Tra gli occidentali Claire Wendling, Massimiliano Frezzato e Moebius, che mi hanno ispirata per la loro tridimensionalità. Tra gli orientali, invece, Masamune Shirow, Katsuhiro Otomo, Masakazu Katsura, Hayao Miyazaki e Katsuya Terada, che mi hanno insegnato tutto sulla sensualità del tratto, sull’utilizzo dei neri netti e sulla narrativa di una storia. Per la colorazione, direi Benjamin Zhang Bin e Canepa.

In Italia, attualmente, ci sono moltissimi disegnatori in stile manga, alcuni dei quali molto promettenti, ma forse troppo legati a una forma d’imitazione del prodotto originale. Qual è il tuo consiglio per svicolarsi da questa imitazione? Qual è il futuro del “manga italiano”, o meglio: come fare, perché il manga italiano abbia un futuro?

Non mi sento di poter dare consigli, posso solo raccontare quel che ho fatto io. Il concetto di base è di non copiare solo la facciata di un manga, perché il manga non è solamente ragazze carine col mento appoggiato sui pugni, mancanza di sfondi e paesaggi piatti. Si può imparare a fare manga anche osservando antichi dipinti cinesi o giapponesi, le regole sono quasi le stesse.

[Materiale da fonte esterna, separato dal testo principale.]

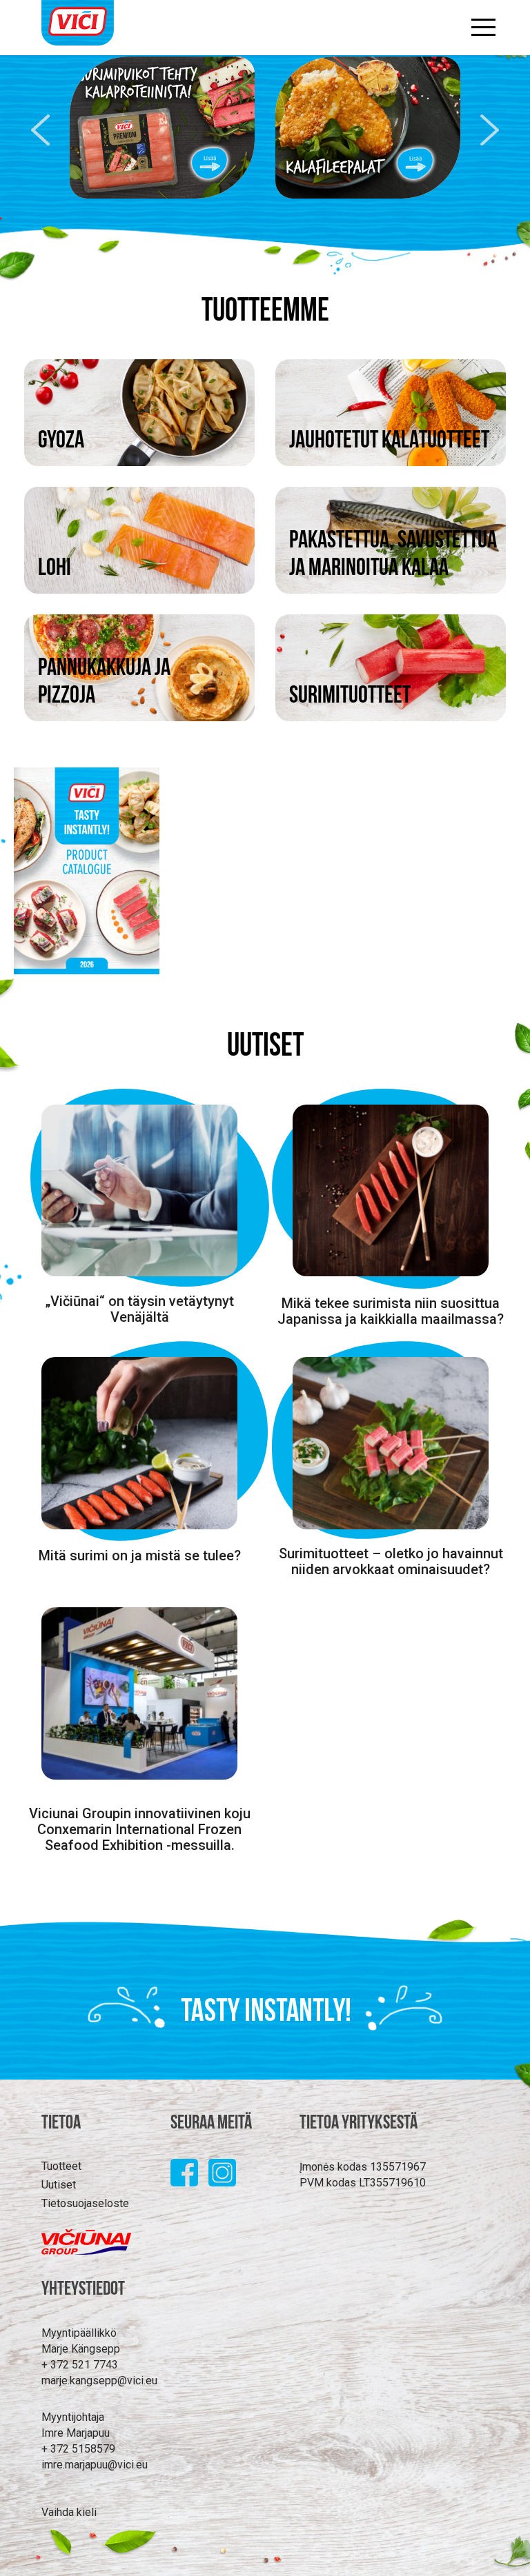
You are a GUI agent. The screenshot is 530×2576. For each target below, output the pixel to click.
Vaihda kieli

Il manga italiano è un argomento delicato. Molti ragazzi si avvicinano al manga per la semplicità delle fisionomie, così iniziano a lavorare a una storia senza però avere basi di disegno valide. Il livello dovrebbe alzarsi ancora un pochetto. Per migliorare bisogna prendere spunto dalla realtà, ma – diciamo – con occhi da orientale.